::: DATA

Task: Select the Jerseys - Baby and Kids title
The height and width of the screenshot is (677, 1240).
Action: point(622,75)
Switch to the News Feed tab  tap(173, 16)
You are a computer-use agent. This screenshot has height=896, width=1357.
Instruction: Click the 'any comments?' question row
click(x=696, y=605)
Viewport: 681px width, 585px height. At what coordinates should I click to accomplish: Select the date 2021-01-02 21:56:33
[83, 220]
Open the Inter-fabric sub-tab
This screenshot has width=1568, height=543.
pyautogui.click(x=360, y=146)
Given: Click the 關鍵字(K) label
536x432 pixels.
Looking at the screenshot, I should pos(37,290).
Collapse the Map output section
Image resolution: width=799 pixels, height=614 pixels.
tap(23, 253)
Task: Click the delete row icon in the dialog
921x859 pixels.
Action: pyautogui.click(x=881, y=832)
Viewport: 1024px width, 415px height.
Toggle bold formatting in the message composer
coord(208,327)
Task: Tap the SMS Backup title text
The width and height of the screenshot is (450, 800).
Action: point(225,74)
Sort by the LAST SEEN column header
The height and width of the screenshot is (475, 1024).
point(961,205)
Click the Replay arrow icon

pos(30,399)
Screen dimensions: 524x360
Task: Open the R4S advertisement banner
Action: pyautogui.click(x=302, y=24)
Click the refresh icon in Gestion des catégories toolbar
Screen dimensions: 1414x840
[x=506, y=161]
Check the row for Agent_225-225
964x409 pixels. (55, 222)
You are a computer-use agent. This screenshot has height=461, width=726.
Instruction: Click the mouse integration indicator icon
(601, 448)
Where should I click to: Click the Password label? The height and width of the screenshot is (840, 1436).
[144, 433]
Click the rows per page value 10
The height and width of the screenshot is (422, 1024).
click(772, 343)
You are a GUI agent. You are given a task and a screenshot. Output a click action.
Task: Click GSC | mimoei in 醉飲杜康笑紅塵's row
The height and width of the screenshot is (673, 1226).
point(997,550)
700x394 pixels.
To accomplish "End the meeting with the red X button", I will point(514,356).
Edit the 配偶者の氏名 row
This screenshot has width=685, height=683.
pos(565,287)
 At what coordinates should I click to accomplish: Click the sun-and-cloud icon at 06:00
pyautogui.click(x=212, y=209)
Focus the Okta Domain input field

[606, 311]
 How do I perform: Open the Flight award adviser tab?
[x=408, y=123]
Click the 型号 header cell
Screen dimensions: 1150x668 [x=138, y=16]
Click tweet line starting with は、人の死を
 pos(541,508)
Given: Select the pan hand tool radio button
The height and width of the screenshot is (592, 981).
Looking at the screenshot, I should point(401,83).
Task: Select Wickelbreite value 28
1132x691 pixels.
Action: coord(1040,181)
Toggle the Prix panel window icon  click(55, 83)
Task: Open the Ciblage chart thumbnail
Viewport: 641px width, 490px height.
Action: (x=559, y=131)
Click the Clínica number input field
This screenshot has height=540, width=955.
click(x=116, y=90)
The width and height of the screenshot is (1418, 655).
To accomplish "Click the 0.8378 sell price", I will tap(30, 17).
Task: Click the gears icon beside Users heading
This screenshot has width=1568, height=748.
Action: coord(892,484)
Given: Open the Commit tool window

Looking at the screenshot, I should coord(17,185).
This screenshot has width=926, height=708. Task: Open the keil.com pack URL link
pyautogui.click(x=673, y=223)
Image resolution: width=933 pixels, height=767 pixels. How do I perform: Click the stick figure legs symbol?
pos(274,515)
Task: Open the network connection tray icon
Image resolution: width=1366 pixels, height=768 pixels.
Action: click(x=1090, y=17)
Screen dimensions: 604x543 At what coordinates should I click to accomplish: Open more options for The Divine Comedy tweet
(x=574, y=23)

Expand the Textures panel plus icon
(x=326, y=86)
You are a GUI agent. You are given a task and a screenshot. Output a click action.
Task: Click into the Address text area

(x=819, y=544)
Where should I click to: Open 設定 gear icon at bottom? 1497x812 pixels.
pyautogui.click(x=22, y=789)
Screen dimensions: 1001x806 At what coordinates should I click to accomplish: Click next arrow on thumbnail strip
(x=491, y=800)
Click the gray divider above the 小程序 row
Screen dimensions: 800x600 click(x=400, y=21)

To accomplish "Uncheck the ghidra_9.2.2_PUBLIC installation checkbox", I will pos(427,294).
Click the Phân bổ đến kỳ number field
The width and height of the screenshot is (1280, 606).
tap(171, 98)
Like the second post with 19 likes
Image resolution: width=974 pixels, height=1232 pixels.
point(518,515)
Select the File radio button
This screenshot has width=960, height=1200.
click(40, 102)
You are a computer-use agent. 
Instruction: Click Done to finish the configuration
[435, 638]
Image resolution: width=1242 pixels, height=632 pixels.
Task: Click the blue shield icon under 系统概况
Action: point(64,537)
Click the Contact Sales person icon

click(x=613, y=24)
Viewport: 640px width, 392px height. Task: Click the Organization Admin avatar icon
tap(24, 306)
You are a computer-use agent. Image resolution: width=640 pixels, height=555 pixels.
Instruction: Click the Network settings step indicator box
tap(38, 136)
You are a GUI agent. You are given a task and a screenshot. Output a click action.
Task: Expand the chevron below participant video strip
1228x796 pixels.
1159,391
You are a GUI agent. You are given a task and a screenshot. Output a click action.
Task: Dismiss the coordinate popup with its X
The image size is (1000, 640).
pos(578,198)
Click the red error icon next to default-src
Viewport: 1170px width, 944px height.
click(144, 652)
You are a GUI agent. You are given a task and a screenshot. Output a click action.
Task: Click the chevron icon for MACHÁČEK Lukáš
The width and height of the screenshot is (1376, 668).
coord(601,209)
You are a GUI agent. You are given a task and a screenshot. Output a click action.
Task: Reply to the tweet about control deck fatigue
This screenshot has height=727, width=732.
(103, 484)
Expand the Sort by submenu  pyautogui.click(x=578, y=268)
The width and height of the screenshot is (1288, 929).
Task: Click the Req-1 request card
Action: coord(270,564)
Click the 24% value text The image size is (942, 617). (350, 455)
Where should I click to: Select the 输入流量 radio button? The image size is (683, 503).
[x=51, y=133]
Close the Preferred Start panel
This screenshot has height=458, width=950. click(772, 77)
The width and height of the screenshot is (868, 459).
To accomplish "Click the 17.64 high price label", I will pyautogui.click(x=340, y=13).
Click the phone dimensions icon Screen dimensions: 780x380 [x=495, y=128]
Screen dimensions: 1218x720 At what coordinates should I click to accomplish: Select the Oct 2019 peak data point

::::::

* **TO DO**
Copy each entry above exactly, leaving nothing out.

* **TASK ANSWER**
Task: Select the Jerseys - Baby and Kids title
The height and width of the screenshot is (677, 1240).
Action: point(622,75)
Switch to the News Feed tab  tap(173, 16)
You are a computer-use agent. This screenshot has height=896, width=1357.
Instruction: Click the 'any comments?' question row
click(x=696, y=605)
Viewport: 681px width, 585px height. At what coordinates should I click to accomplish: Select the date 2021-01-02 21:56:33
[83, 220]
Open the Inter-fabric sub-tab
This screenshot has width=1568, height=543.
pyautogui.click(x=360, y=146)
Given: Click the 關鍵字(K) label
536x432 pixels.
Looking at the screenshot, I should pos(37,290).
Collapse the Map output section
Image resolution: width=799 pixels, height=614 pixels.
tap(23, 253)
Task: Click the delete row icon in the dialog
921x859 pixels.
Action: pyautogui.click(x=881, y=832)
Viewport: 1024px width, 415px height.
Toggle bold formatting in the message composer
coord(208,327)
Task: Tap the SMS Backup title text
The width and height of the screenshot is (450, 800).
Action: point(225,74)
Sort by the LAST SEEN column header
The height and width of the screenshot is (475, 1024).
point(961,205)
Click the Replay arrow icon

pos(30,399)
Screen dimensions: 524x360
Task: Open the R4S advertisement banner
Action: pyautogui.click(x=302, y=24)
Click the refresh icon in Gestion des catégories toolbar
Screen dimensions: 1414x840
[x=506, y=161]
Check the row for Agent_225-225
964x409 pixels. (55, 222)
You are a computer-use agent. This screenshot has height=461, width=726.
Instruction: Click the mouse integration indicator icon
(601, 448)
Where should I click to: Click the Password label? The height and width of the screenshot is (840, 1436).
[144, 433]
Click the rows per page value 10
The height and width of the screenshot is (422, 1024).
click(772, 343)
You are a GUI agent. You are given a task and a screenshot. Output a click action.
Task: Click GSC | mimoei in 醉飲杜康笑紅塵's row
The height and width of the screenshot is (673, 1226).
point(997,550)
700x394 pixels.
To accomplish "End the meeting with the red X button", I will point(514,356).
Edit the 配偶者の氏名 row
This screenshot has width=685, height=683.
pos(565,287)
 At what coordinates should I click to accomplish: Click the sun-and-cloud icon at 06:00
pyautogui.click(x=212, y=209)
Focus the Okta Domain input field

[606, 311]
 How do I perform: Open the Flight award adviser tab?
[x=408, y=123]
Click the 型号 header cell
Screen dimensions: 1150x668 [x=138, y=16]
Click tweet line starting with は、人の死を
 pos(541,508)
Given: Select the pan hand tool radio button
The height and width of the screenshot is (592, 981).
Looking at the screenshot, I should point(401,83).
Task: Select Wickelbreite value 28
1132x691 pixels.
Action: coord(1040,181)
Toggle the Prix panel window icon  click(55, 83)
Task: Open the Ciblage chart thumbnail
Viewport: 641px width, 490px height.
Action: (x=559, y=131)
Click the Clínica number input field
This screenshot has height=540, width=955.
click(x=116, y=90)
The width and height of the screenshot is (1418, 655).
To accomplish "Click the 0.8378 sell price", I will tap(30, 17).
Task: Click the gears icon beside Users heading
This screenshot has width=1568, height=748.
Action: coord(892,484)
Given: Open the Commit tool window

Looking at the screenshot, I should coord(17,185).
This screenshot has width=926, height=708. Task: Open the keil.com pack URL link
pyautogui.click(x=673, y=223)
Image resolution: width=933 pixels, height=767 pixels. How do I perform: Click the stick figure legs symbol?
pos(274,515)
Task: Open the network connection tray icon
Image resolution: width=1366 pixels, height=768 pixels.
Action: click(x=1090, y=17)
Screen dimensions: 604x543 At what coordinates should I click to accomplish: Open more options for The Divine Comedy tweet
(x=574, y=23)

Expand the Textures panel plus icon
(x=326, y=86)
You are a GUI agent. You are given a task and a screenshot. Output a click action.
Task: Click into the Address text area

(x=819, y=544)
Where should I click to: Open 設定 gear icon at bottom? 1497x812 pixels.
pyautogui.click(x=22, y=789)
Screen dimensions: 1001x806 At what coordinates should I click to accomplish: Click next arrow on thumbnail strip
(x=491, y=800)
Click the gray divider above the 小程序 row
Screen dimensions: 800x600 click(x=400, y=21)

To accomplish "Uncheck the ghidra_9.2.2_PUBLIC installation checkbox", I will pos(427,294).
Click the Phân bổ đến kỳ number field
The width and height of the screenshot is (1280, 606).
tap(171, 98)
Like the second post with 19 likes
Image resolution: width=974 pixels, height=1232 pixels.
point(518,515)
Select the File radio button
This screenshot has width=960, height=1200.
click(40, 102)
You are a computer-use agent. 
Instruction: Click Done to finish the configuration
[435, 638]
Image resolution: width=1242 pixels, height=632 pixels.
Task: Click the blue shield icon under 系统概况
Action: point(64,537)
Click the Contact Sales person icon

click(x=613, y=24)
Viewport: 640px width, 392px height. Task: Click the Organization Admin avatar icon
tap(24, 306)
You are a computer-use agent. Image resolution: width=640 pixels, height=555 pixels.
Instruction: Click the Network settings step indicator box
tap(38, 136)
You are a GUI agent. You are given a task and a screenshot. Output a click action.
Task: Expand the chevron below participant video strip
1228x796 pixels.
1159,391
You are a GUI agent. You are given a task and a screenshot. Output a click action.
Task: Dismiss the coordinate popup with its X
The image size is (1000, 640).
pos(578,198)
Click the red error icon next to default-src
Viewport: 1170px width, 944px height.
click(144, 652)
You are a GUI agent. You are given a task and a screenshot. Output a click action.
Task: Click the chevron icon for MACHÁČEK Lukáš
The width and height of the screenshot is (1376, 668).
coord(601,209)
You are a GUI agent. You are given a task and a screenshot. Output a click action.
Task: Reply to the tweet about control deck fatigue
This screenshot has height=727, width=732.
(103, 484)
Expand the Sort by submenu  pyautogui.click(x=578, y=268)
The width and height of the screenshot is (1288, 929).
Task: Click the Req-1 request card
Action: coord(270,564)
Click the 24% value text The image size is (942, 617). (350, 455)
Where should I click to: Select the 输入流量 radio button? The image size is (683, 503).
[x=51, y=133]
Close the Preferred Start panel
This screenshot has height=458, width=950. click(772, 77)
The width and height of the screenshot is (868, 459).
To accomplish "Click the 17.64 high price label", I will pyautogui.click(x=340, y=13).
Click the phone dimensions icon Screen dimensions: 780x380 [x=495, y=128]
Screen dimensions: 1218x720 At what coordinates should I click to accomplish: Select the Oct 2019 peak data point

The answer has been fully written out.